(Stored records)
##########

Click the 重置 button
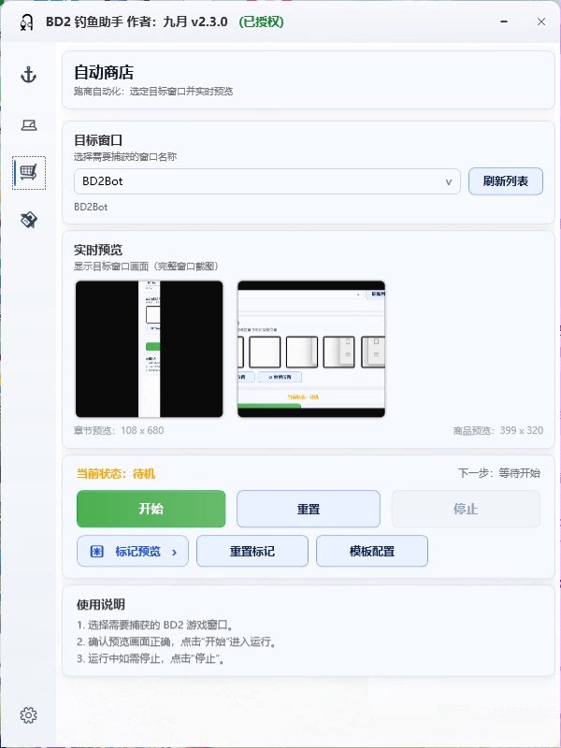pos(309,509)
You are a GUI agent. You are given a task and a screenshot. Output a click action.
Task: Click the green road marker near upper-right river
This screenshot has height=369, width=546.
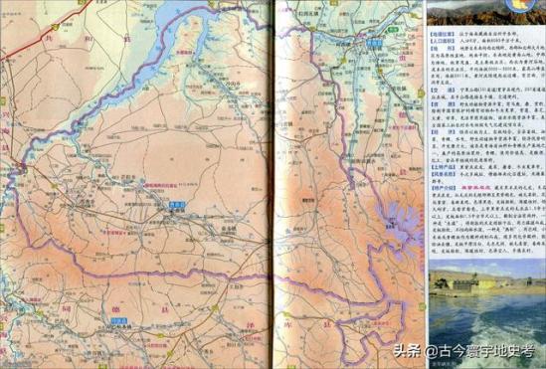pyautogui.click(x=393, y=30)
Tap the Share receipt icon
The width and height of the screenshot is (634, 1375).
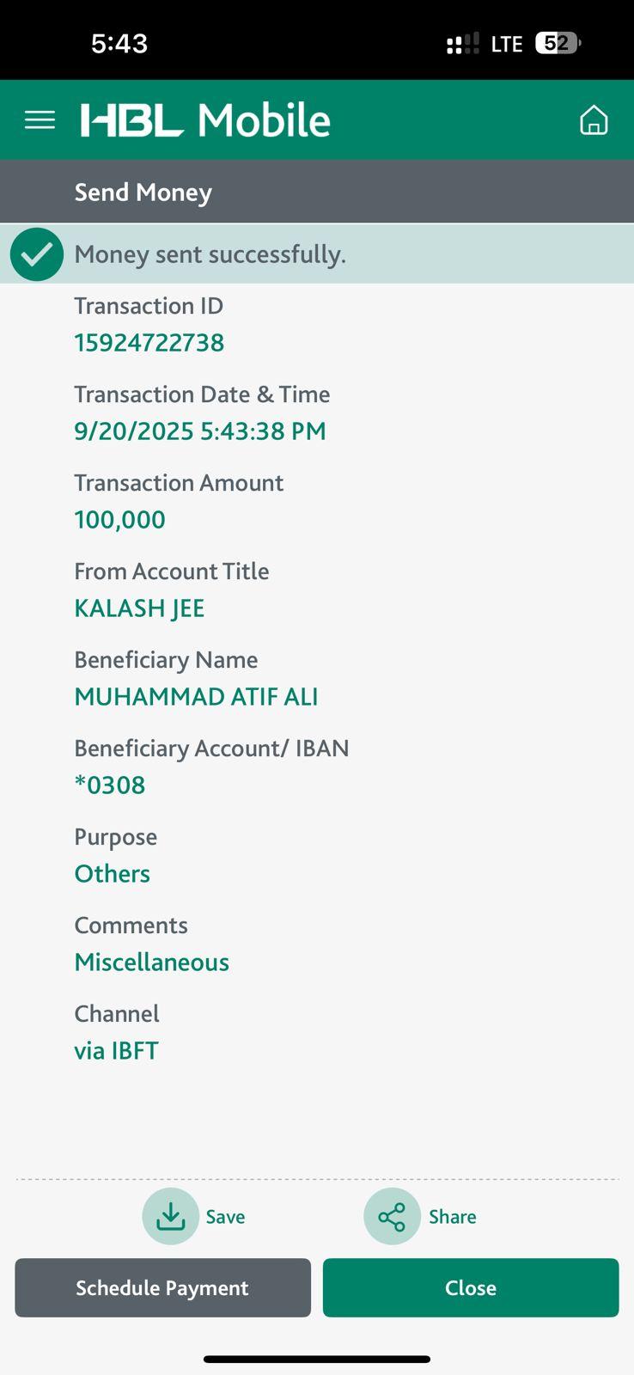click(x=392, y=1216)
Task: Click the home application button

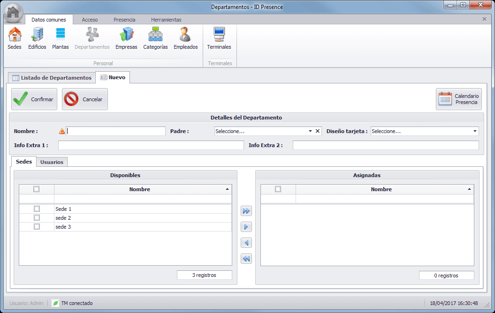Action: click(14, 13)
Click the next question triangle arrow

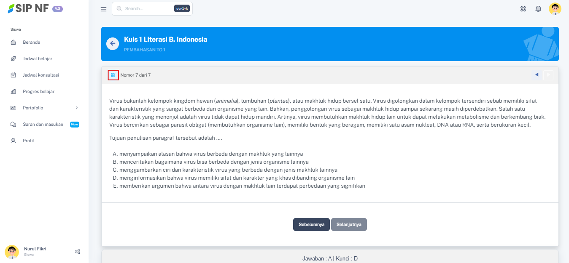coord(548,75)
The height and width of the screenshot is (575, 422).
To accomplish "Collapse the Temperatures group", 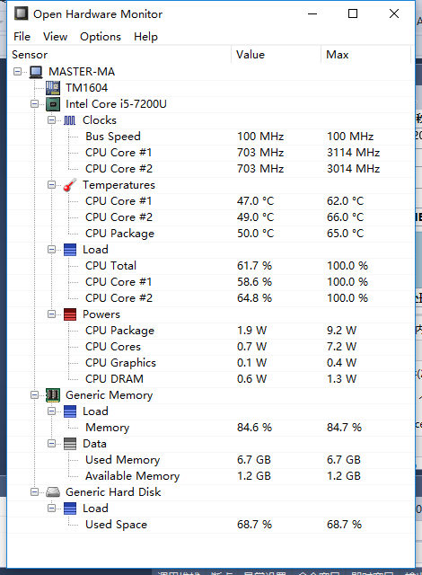I will (52, 185).
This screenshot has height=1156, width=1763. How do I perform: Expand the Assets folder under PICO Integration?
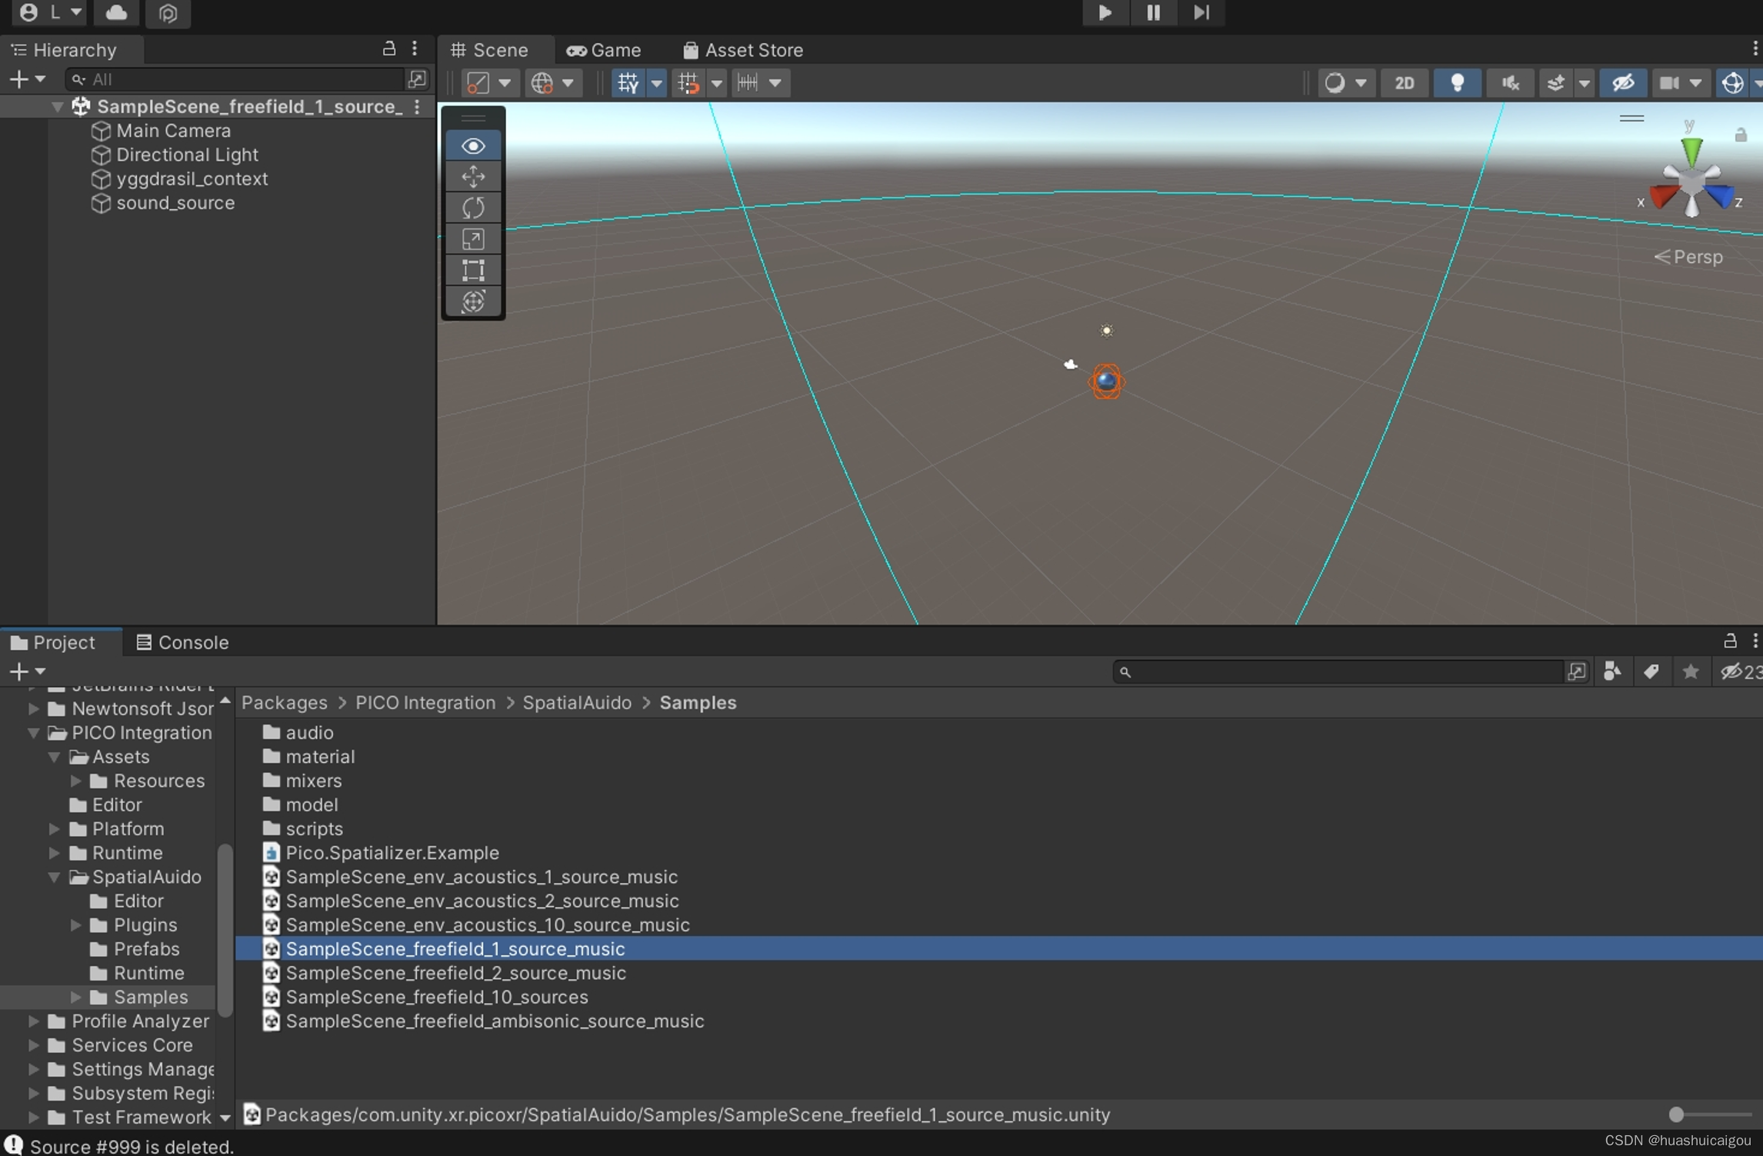(x=55, y=756)
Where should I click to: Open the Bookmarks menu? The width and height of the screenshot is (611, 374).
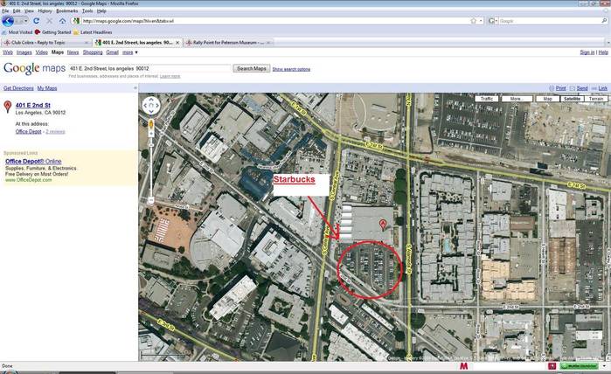coord(67,10)

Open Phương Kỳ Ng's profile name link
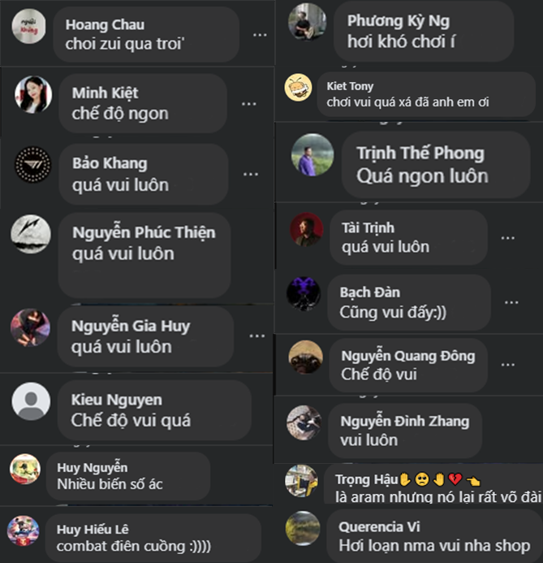398,21
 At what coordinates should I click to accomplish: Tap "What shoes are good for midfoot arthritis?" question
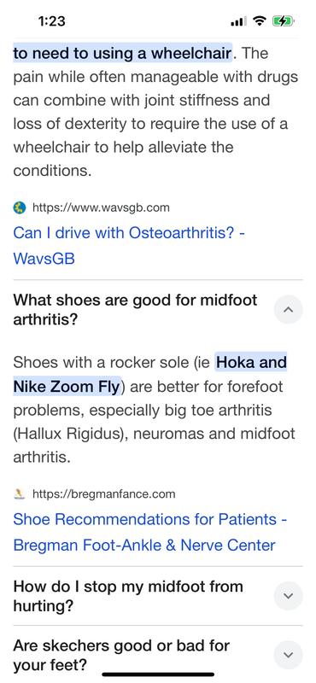pyautogui.click(x=135, y=310)
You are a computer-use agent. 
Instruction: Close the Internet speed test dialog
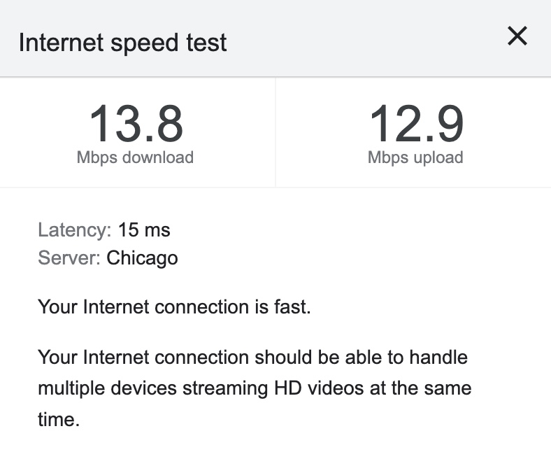(x=517, y=36)
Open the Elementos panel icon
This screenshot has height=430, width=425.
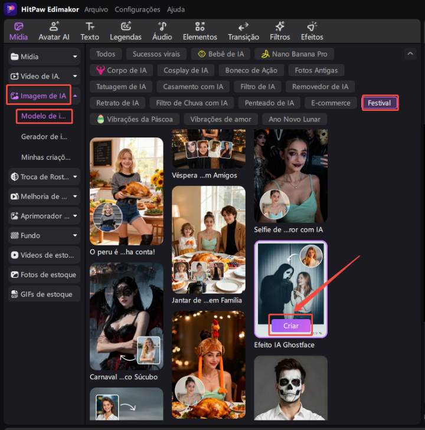point(200,27)

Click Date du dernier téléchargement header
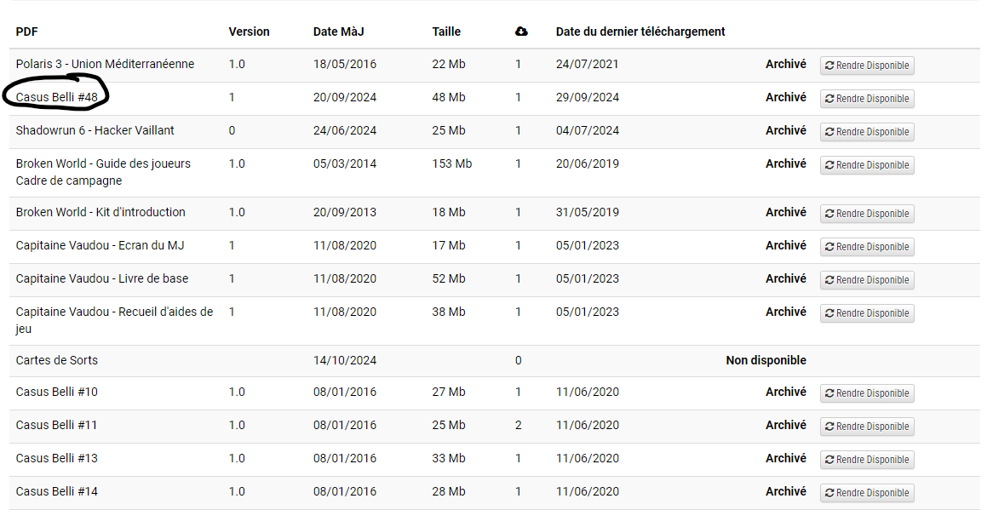640,32
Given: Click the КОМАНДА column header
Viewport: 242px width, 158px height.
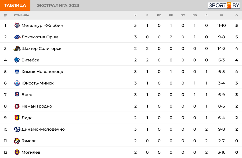Looking at the screenshot, I should [x=22, y=15].
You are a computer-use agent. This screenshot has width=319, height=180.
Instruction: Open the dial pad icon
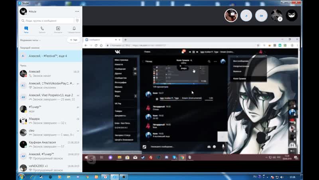point(77,20)
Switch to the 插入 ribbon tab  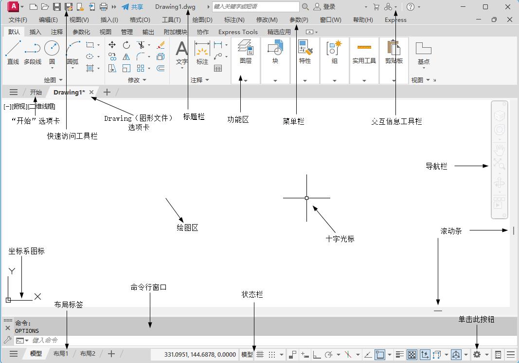pyautogui.click(x=36, y=32)
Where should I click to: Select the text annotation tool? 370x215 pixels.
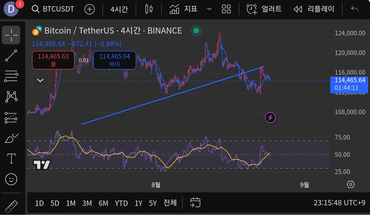tap(11, 159)
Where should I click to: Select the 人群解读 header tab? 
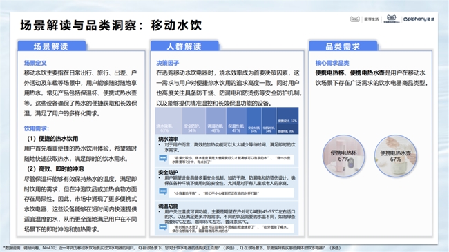coord(184,46)
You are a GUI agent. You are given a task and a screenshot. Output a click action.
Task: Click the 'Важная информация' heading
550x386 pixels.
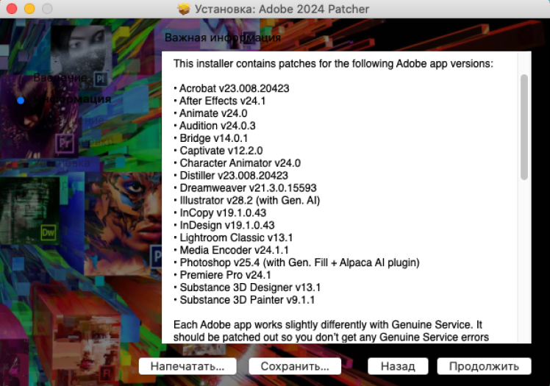222,37
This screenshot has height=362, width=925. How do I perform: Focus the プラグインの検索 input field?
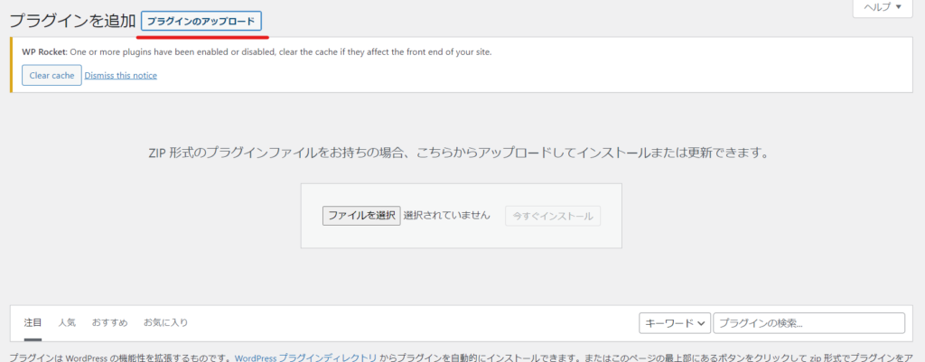[x=808, y=323]
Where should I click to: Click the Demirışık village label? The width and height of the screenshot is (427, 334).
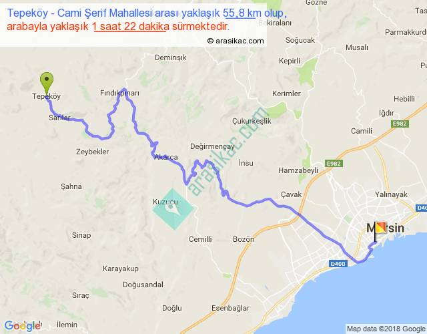tap(171, 57)
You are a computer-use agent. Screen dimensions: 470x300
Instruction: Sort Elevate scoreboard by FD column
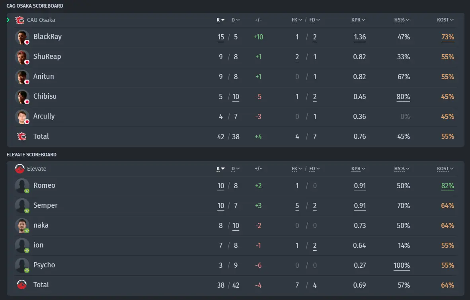(314, 169)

##########

Activity:
Each line above with the string "agent" in it should be located and copied.

Answer section:
You are a GUI agent. You are given a task and a screenshot. Output a click action.
You are a computer-use agent. 
You are a computer-use agent. This screenshot has width=319, height=180.
You are a GUI agent. You are given a task and a screenshot. Output a click action.
You are a computer-use agent. Screen dimensions: 470x300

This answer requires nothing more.